Frühe Hilfen in Mettmann : Das Café MeKi wächst heran

Seit zehn Jahren bleiben junge Eltern in Mettmann nicht allein mit ihren Sorgen. Im Café Meki gibt es Tipps und Kontakte und ein leckeres Frühstück. Das Projekt von Caritas und SKFM feierte nun den zehnten Geburtstag.

In der Kreisstadt Mettmann ist es längst eine Institution für junge Familien, für Schwangere oder Mütter und Väter mit kleinen Kindern geworden – das Café MeKi – Eltern-Café im SKFM „statt Laden“ an der Neanderstraße. Denn hier gibt es ganz unbürokratische Beratung, Informationen und vor allem ein Austausch unter den Eltern und ein Kennenlernen der Kinder. Nun feiert das Café MeKi seinen zehnten Geburtstag.

Begonnen hat alles, als zwischen 2010 und 2013 das Caritas-Projekt „Frühe Hilfen“ dazu aufrief, Konzepte zu entwickeln, um vor allem kleine Kinder zu unterstützen.
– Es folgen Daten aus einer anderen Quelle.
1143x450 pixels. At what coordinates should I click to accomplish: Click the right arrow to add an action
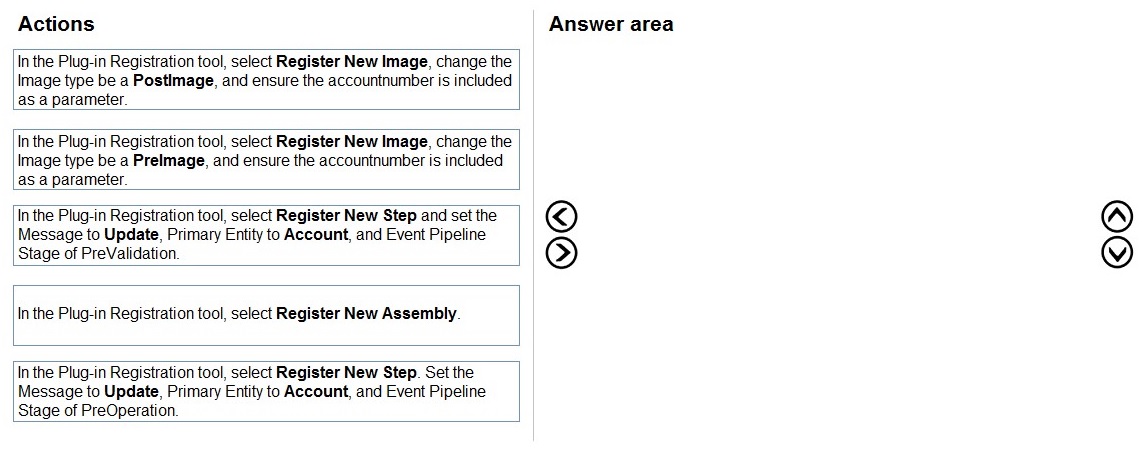click(562, 253)
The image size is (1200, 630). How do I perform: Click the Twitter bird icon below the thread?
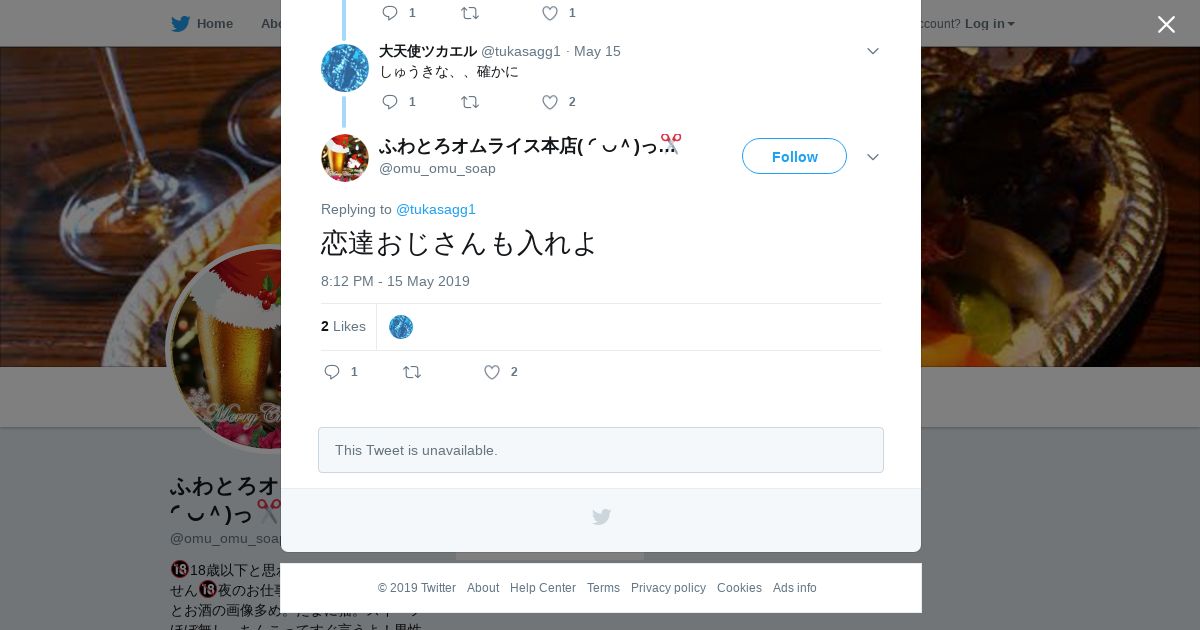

In Mettmann haben sich daraufhin Caritas und SKFM zusammengetan und das Konzept für ein Café für Eltern mit Kindern bis zu drei Jahren entwickelt. „2011 haben wir das Café MeKi eröffnet“, erzählt Eva-Maria Düring von der SKFM. Als 2012 das neue Kinderschutzgesetz in Kraft trat, wurde aus der anfänglichen Projektfinanzierung eine Finanzierung durch die Bundesstiftung „Frühe Hilfen“. „Das heißt, wir waren der Zeit schon ein Stück voraus“, meint Düring.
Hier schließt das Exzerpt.